Stored data entries
::::::

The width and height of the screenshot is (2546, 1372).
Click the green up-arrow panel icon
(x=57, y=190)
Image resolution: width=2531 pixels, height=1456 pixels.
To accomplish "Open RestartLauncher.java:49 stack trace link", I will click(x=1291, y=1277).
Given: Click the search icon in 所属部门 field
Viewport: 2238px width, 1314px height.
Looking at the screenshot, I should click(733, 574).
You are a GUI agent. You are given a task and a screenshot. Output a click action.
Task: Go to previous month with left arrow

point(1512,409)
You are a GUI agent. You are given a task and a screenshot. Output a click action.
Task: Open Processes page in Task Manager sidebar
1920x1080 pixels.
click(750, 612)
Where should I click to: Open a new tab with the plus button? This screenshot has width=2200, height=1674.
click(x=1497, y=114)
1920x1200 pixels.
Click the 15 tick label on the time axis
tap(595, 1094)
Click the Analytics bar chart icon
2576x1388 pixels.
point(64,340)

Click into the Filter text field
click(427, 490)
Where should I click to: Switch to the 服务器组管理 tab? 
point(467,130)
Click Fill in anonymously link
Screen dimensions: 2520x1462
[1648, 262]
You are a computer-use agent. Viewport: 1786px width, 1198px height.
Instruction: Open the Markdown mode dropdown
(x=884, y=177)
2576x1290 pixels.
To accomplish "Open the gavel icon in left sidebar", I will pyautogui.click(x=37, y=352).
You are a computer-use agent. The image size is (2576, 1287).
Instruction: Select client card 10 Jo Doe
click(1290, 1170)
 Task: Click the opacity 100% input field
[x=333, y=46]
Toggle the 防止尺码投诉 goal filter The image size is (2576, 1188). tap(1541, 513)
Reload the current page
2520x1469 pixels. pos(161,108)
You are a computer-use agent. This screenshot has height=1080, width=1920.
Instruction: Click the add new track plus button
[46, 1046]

::::::

What needs to be done: Return the entries above exactly as they were written.

Reply:
The width and height of the screenshot is (2546, 1372).
Click the green up-arrow panel icon
(x=57, y=190)
Image resolution: width=2531 pixels, height=1456 pixels.
To accomplish "Open RestartLauncher.java:49 stack trace link", I will click(x=1291, y=1277).
Given: Click the search icon in 所属部门 field
Viewport: 2238px width, 1314px height.
Looking at the screenshot, I should click(733, 574).
You are a GUI agent. You are given a task and a screenshot. Output a click action.
Task: Go to previous month with left arrow

point(1512,409)
You are a GUI agent. You are given a task and a screenshot. Output a click action.
Task: Open Processes page in Task Manager sidebar
1920x1080 pixels.
click(750, 612)
Where should I click to: Open a new tab with the plus button? This screenshot has width=2200, height=1674.
click(x=1497, y=114)
1920x1200 pixels.
Click the 15 tick label on the time axis
tap(595, 1094)
Click the Analytics bar chart icon
2576x1388 pixels.
point(64,340)

Click into the Filter text field
click(427, 490)
Where should I click to: Switch to the 服务器组管理 tab? 
point(467,130)
Click Fill in anonymously link
Screen dimensions: 2520x1462
[1648, 262]
You are a computer-use agent. Viewport: 1786px width, 1198px height.
Instruction: Open the Markdown mode dropdown
(x=884, y=177)
2576x1290 pixels.
To accomplish "Open the gavel icon in left sidebar", I will pyautogui.click(x=37, y=352).
You are a computer-use agent. The image size is (2576, 1287).
Instruction: Select client card 10 Jo Doe
click(1290, 1170)
 Task: Click the opacity 100% input field
[x=333, y=46]
Toggle the 防止尺码投诉 goal filter The image size is (2576, 1188). tap(1541, 513)
Reload the current page
2520x1469 pixels. pos(161,108)
You are a computer-use agent. This screenshot has height=1080, width=1920.
Instruction: Click the add new track plus button
[46, 1046]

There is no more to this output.